>>>
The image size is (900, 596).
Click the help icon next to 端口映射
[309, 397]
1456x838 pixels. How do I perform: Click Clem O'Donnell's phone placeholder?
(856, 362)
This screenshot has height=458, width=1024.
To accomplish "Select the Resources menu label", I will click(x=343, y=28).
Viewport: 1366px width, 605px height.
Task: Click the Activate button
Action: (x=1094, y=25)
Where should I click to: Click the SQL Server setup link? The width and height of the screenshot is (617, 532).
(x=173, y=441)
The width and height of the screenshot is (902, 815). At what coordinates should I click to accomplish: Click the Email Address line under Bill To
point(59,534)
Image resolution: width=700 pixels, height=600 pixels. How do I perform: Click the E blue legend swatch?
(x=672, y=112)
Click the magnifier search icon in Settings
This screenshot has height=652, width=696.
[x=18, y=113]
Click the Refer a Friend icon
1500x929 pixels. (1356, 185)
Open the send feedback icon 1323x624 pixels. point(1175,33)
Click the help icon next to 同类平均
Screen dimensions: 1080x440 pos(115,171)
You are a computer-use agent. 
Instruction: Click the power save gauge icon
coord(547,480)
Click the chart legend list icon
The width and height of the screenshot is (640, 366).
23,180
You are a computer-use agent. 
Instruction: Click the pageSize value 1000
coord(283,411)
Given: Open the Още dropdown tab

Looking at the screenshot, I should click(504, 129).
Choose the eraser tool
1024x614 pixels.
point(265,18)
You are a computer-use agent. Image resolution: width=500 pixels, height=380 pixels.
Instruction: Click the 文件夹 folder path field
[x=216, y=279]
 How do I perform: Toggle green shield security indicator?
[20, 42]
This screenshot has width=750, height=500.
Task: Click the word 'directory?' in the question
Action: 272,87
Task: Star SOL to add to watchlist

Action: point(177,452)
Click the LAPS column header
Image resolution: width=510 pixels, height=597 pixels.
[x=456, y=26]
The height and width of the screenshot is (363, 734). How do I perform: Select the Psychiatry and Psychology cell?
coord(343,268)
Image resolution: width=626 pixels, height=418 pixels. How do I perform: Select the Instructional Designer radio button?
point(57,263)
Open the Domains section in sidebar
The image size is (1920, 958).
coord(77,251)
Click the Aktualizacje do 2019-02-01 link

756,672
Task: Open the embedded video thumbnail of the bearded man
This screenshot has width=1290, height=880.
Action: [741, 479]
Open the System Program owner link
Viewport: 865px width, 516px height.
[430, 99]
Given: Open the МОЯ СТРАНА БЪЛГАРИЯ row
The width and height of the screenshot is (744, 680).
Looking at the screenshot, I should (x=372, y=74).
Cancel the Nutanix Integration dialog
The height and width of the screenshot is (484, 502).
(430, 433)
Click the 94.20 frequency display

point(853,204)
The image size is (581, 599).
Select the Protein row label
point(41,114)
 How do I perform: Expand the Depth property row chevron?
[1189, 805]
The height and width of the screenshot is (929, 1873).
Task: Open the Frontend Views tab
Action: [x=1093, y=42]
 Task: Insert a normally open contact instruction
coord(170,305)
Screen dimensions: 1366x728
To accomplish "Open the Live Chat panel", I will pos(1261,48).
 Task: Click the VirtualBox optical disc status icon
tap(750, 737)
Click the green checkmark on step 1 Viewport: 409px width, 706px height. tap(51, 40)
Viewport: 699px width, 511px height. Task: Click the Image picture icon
<<<
▶ What is expected
This exercise calls for an exact reproduction of the material.

▶ Result of the task
The image size is (900, 596).
Click the help icon next to 端口映射
[309, 397]
1456x838 pixels. How do I perform: Click Clem O'Donnell's phone placeholder?
(856, 362)
This screenshot has height=458, width=1024.
To accomplish "Select the Resources menu label", I will click(x=343, y=28).
Viewport: 1366px width, 605px height.
Task: Click the Activate button
Action: (x=1094, y=25)
Where should I click to: Click the SQL Server setup link? The width and height of the screenshot is (617, 532).
(x=173, y=441)
The width and height of the screenshot is (902, 815). At what coordinates should I click to accomplish: Click the Email Address line under Bill To
point(59,534)
Image resolution: width=700 pixels, height=600 pixels. How do I perform: Click the E blue legend swatch?
(x=672, y=112)
Click the magnifier search icon in Settings
This screenshot has height=652, width=696.
[x=18, y=113]
Click the Refer a Friend icon
1500x929 pixels. (1356, 185)
Open the send feedback icon 1323x624 pixels. point(1175,33)
Click the help icon next to 同类平均
Screen dimensions: 1080x440 pos(115,171)
You are a computer-use agent. 
Instruction: Click the power save gauge icon
coord(547,480)
Click the chart legend list icon
The width and height of the screenshot is (640, 366).
23,180
You are a computer-use agent. 
Instruction: Click the pageSize value 1000
coord(283,411)
Given: Open the Още dropdown tab

Looking at the screenshot, I should click(504, 129).
Choose the eraser tool
1024x614 pixels.
point(265,18)
You are a computer-use agent. Image resolution: width=500 pixels, height=380 pixels.
Instruction: Click the 文件夹 folder path field
[x=216, y=279]
 How do I perform: Toggle green shield security indicator?
[20, 42]
This screenshot has width=750, height=500.
Task: Click the word 'directory?' in the question
Action: 272,87
Task: Star SOL to add to watchlist

Action: point(177,452)
Click the LAPS column header
Image resolution: width=510 pixels, height=597 pixels.
[x=456, y=26]
The height and width of the screenshot is (363, 734). How do I perform: Select the Psychiatry and Psychology cell?
coord(343,268)
Image resolution: width=626 pixels, height=418 pixels. How do I perform: Select the Instructional Designer radio button?
point(57,263)
Open the Domains section in sidebar
The image size is (1920, 958).
coord(77,251)
Click the Aktualizacje do 2019-02-01 link

756,672
Task: Open the embedded video thumbnail of the bearded man
This screenshot has width=1290, height=880.
Action: [741, 479]
Open the System Program owner link
Viewport: 865px width, 516px height.
[430, 99]
Given: Open the МОЯ СТРАНА БЪЛГАРИЯ row
The width and height of the screenshot is (744, 680).
Looking at the screenshot, I should (x=372, y=74).
Cancel the Nutanix Integration dialog
The height and width of the screenshot is (484, 502).
(430, 433)
Click the 94.20 frequency display

point(853,204)
The image size is (581, 599).
Select the Protein row label
point(41,114)
 How do I perform: Expand the Depth property row chevron?
[1189, 805]
The height and width of the screenshot is (929, 1873).
Task: Open the Frontend Views tab
Action: [x=1093, y=42]
 Task: Insert a normally open contact instruction
coord(170,305)
Screen dimensions: 1366x728
To accomplish "Open the Live Chat panel", I will pos(1261,48).
 Task: Click the VirtualBox optical disc status icon
tap(750, 737)
Click the green checkmark on step 1 Viewport: 409px width, 706px height. tap(51, 40)
Viewport: 699px width, 511px height. Task: Click the Image picture icon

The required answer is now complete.